We encountered G. Evelyn Hutchinson in two posts last year (see “Diatoms from the roof of the world” and “The Clear Mirror”). In the second of these, I made a passing comment to the “paradox of the plankton” which he both proposed and partially resolved. He asked “how it is possible for a number of species to coexist in a relatively isotropic or unstructured environment all competing for the same sorts of materials” when, “according to the principle of competitive exclusion … we should expect that one species alone would outcompete all the others …” The answer, he suggested, was that the world that plankton inhabit is far less uniform than may first appear to be the case, providing opportunities for a range of organisms, each with their own ecological specialism, to thrive.
Exactly the same question could also be asked of the benthic algae which seem to show an extraordinary diversity. It is not uncommon for me to find fifty or more algal species in a sample from one habitat on one day within a river. They are all bathed in water with the same chemical composition, so why is it that one competitive species does not overgrow all the others to produce a monoculture?
Whilst I was pondering this question, I recalled a paper written by Dicky Clymo, who supervised my undergraduate dissertation. He was a specialist on Sphagnum and peat bogs and, in 1973, wrote a paper showing how variations in the values of two physical factors (water table depth and light) and two chemical factors (hydrogen and calcium ions) across a peat bog could create a mosaic of habitats that allowed twelve different species of Sphagnum to thrive. If we assume that a typical diatom sample covers at least 10 cm2 of the surface of a submerged rock, then this would be equivalent to surveying at least a square kilometre of peat bog, providing plenty of opportunity for this level of habitat variation.
Sampling microscopic algae is limited by our own senses: a rock surface that may look smooth to our eyes may actually have a microtopography that creates a range of habitats within which different species can survive. The image below shows small cells of the diatoms Amphora pediculus and Achnanthidium minutissimum nestling in crevices on a rock surface that, presumably, offers some protection to them from marauding grazers.

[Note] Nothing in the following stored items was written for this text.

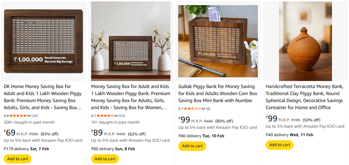Image resolution: width=349 pixels, height=165 pixels.
Task: Expand rating chevron of Gullak Piggy Bank
Action: coord(203,109)
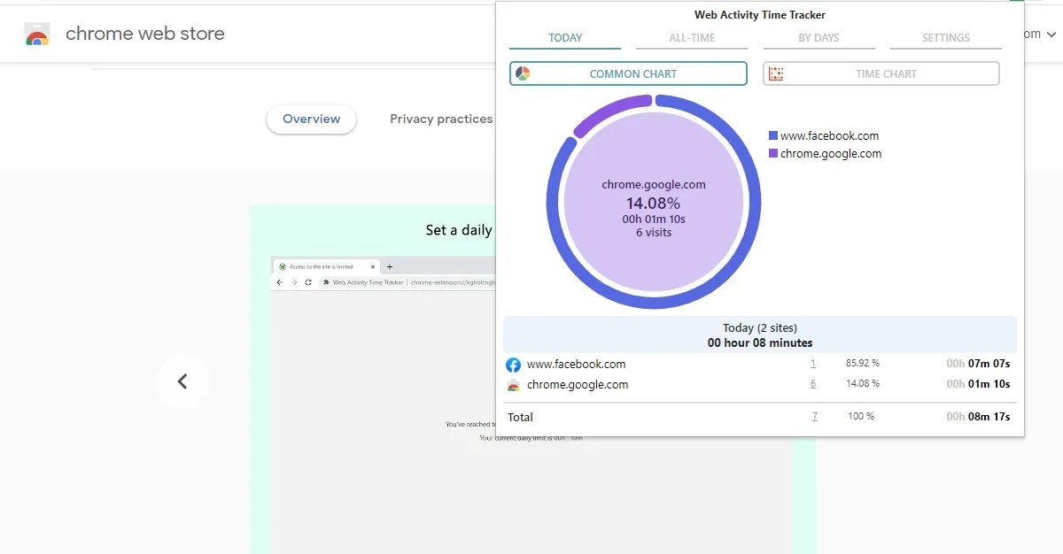Image resolution: width=1063 pixels, height=554 pixels.
Task: Keep the TODAY view selected
Action: [x=564, y=38]
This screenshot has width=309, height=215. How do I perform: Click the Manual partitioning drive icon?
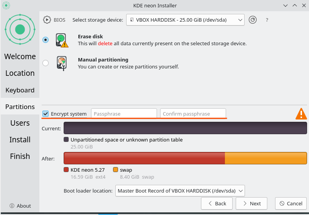pyautogui.click(x=62, y=63)
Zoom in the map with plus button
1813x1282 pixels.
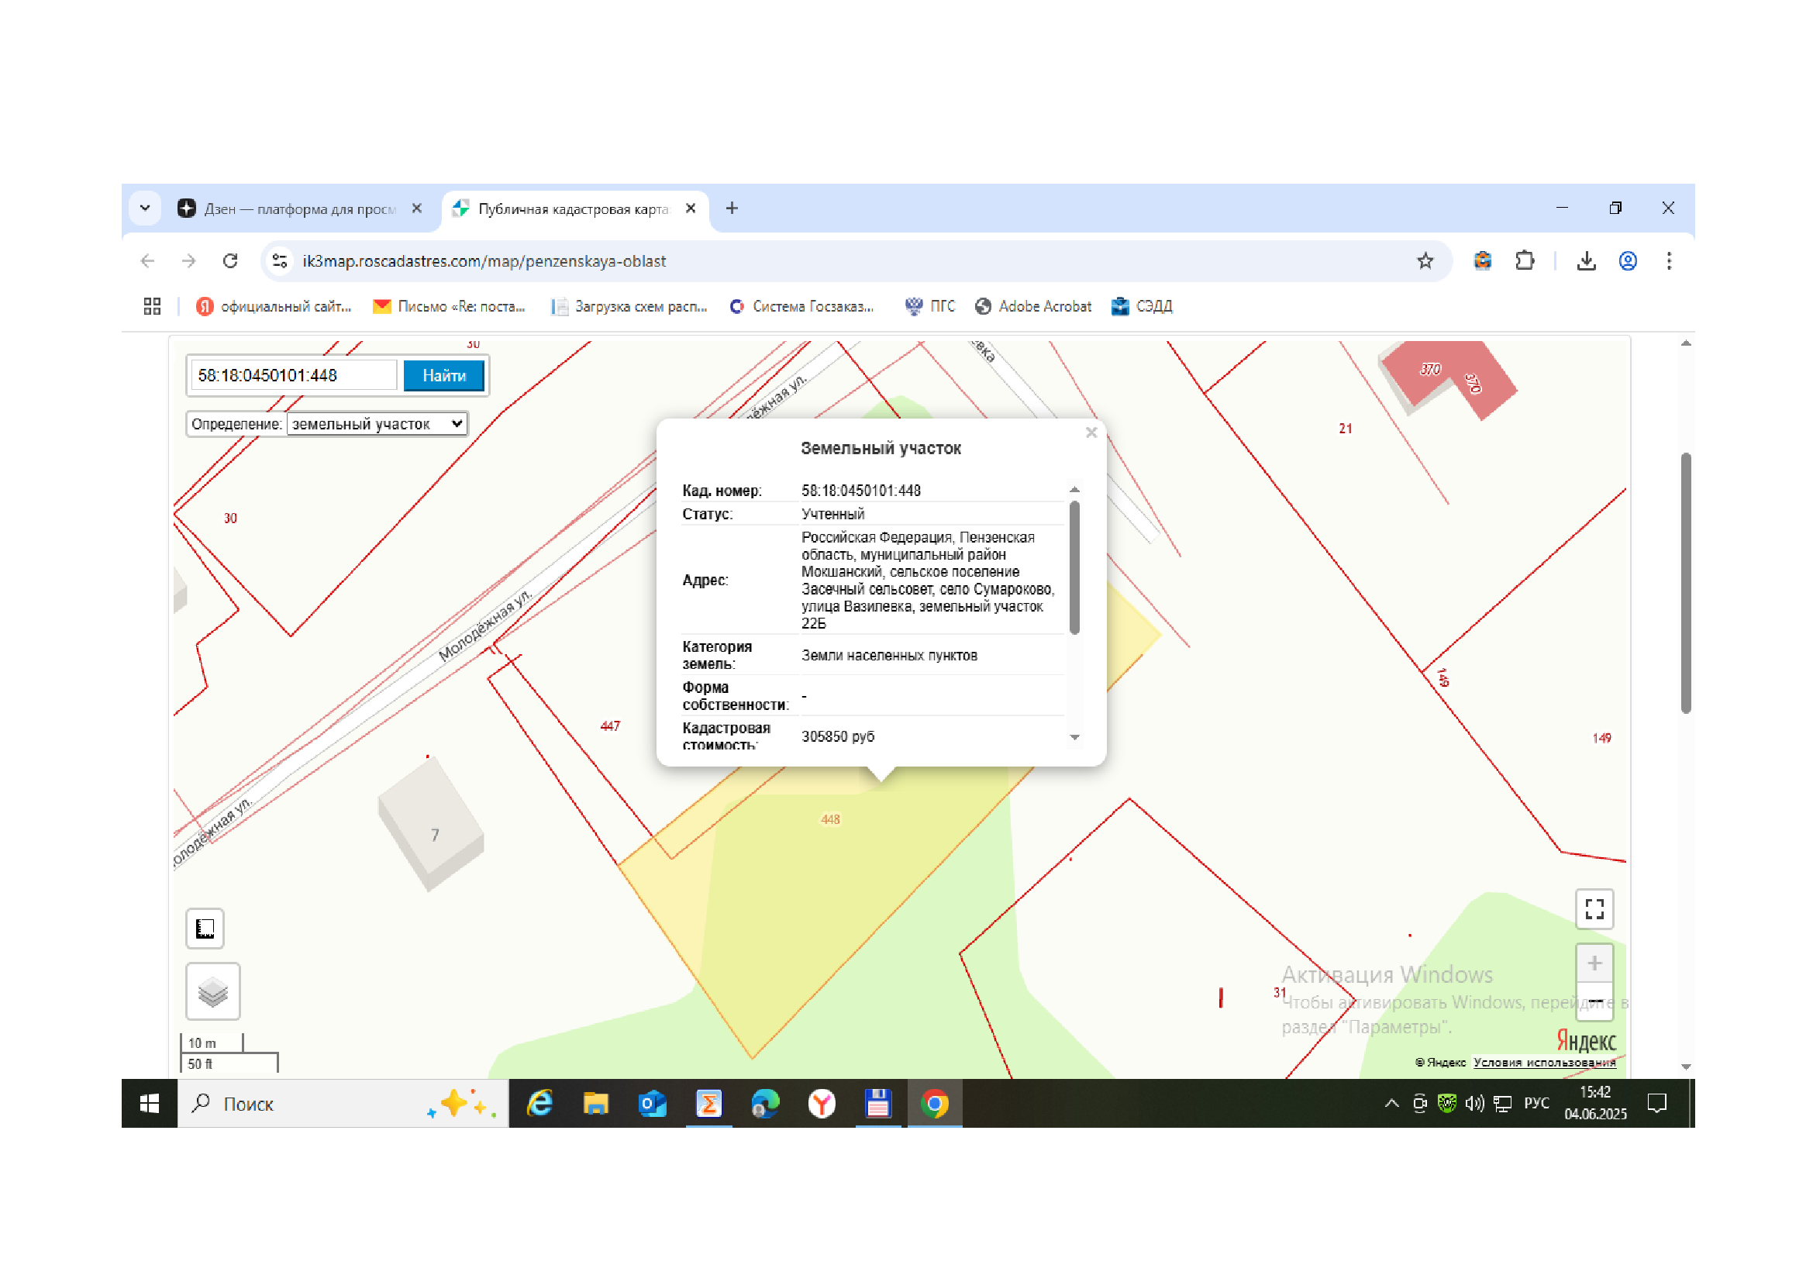[1594, 963]
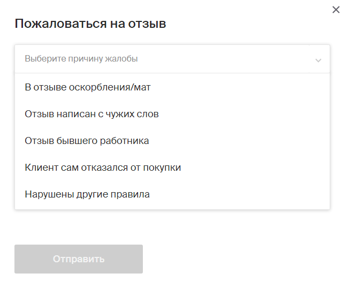
Task: Pick "Отзыв бывшего работника" reason
Action: coord(87,141)
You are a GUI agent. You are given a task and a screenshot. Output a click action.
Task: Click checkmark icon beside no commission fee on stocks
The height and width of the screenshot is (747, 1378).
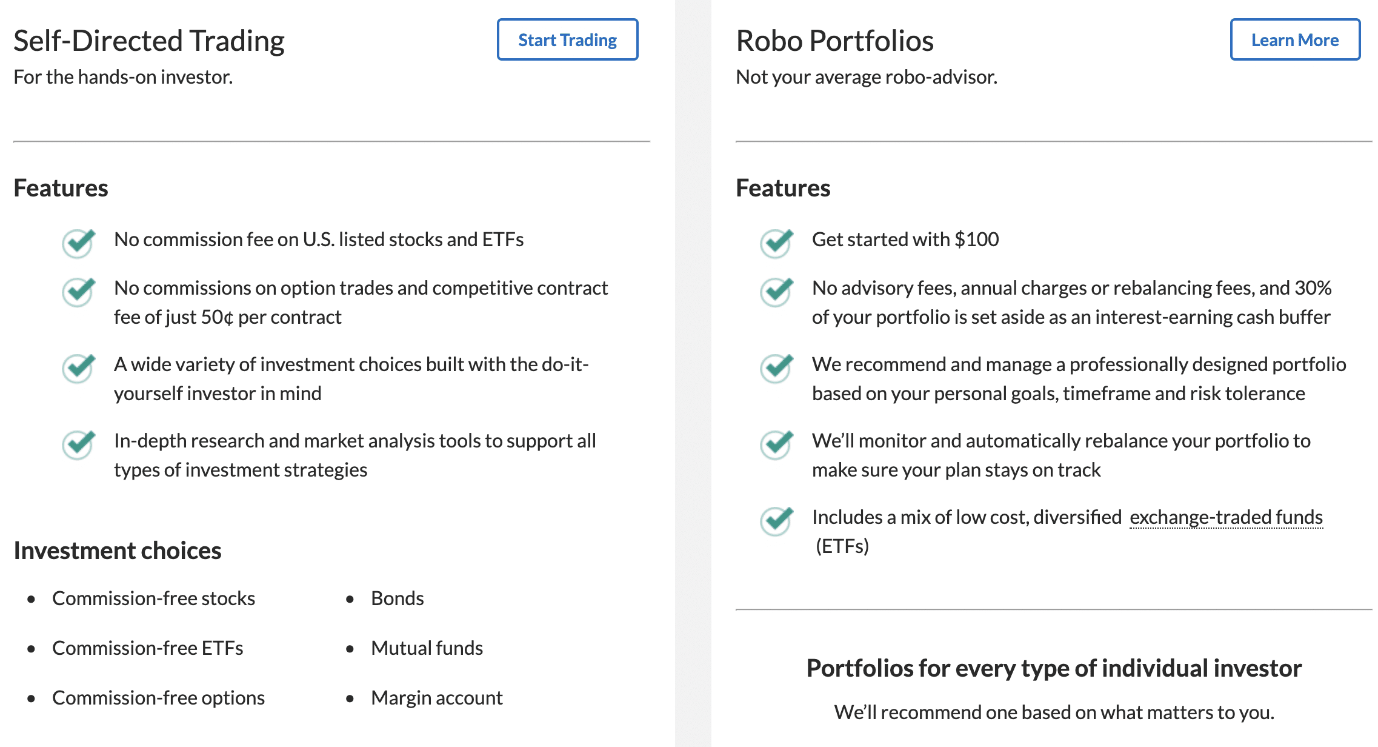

Why am I making this point? I frequently encounter comments such as the following in papers about diatoms: “poor species discrimination can lead to the combination of morphologically similar, but ecologically disparate taxa” and the suggestion that this can “compromise ecological status assessment”. There may be situations where this is the case, but also situations where these taxa can happily co-exist in within a very small area because the ecological factors that separate them operate at a much more localised scale than the pressures we are trying to assess. Diatomists, I am afraid, are often naïve ecologists who rarely go beyond correlating species distribution patterns with a few chemical and environmental variables that are relatively easy to measure. There is still a lot that we don’t know about how the diverse assemblages of diatoms that we encounter in rivers and streams interact with the other organisms around them, let alone with aspects of their physical environment that are invisible to the naked eye.
More about this in the next post.
A scanning electron micrograph showing the surface of a rock showing Amphora pediculus (a) and Achnanthidium minutissimum (b) living in crevices. Scale bar: five micrometres (1/200th of a millimetre). Photograph: Marian Yallop.
Clymo, R.S. (1973). Growth of Sphagnum: some effects of environment. Journal of Ecology 61: 849-869.
Hutchinson, G.E. (1961). The paradox of the plankton. American Naturalist 95: 137-145.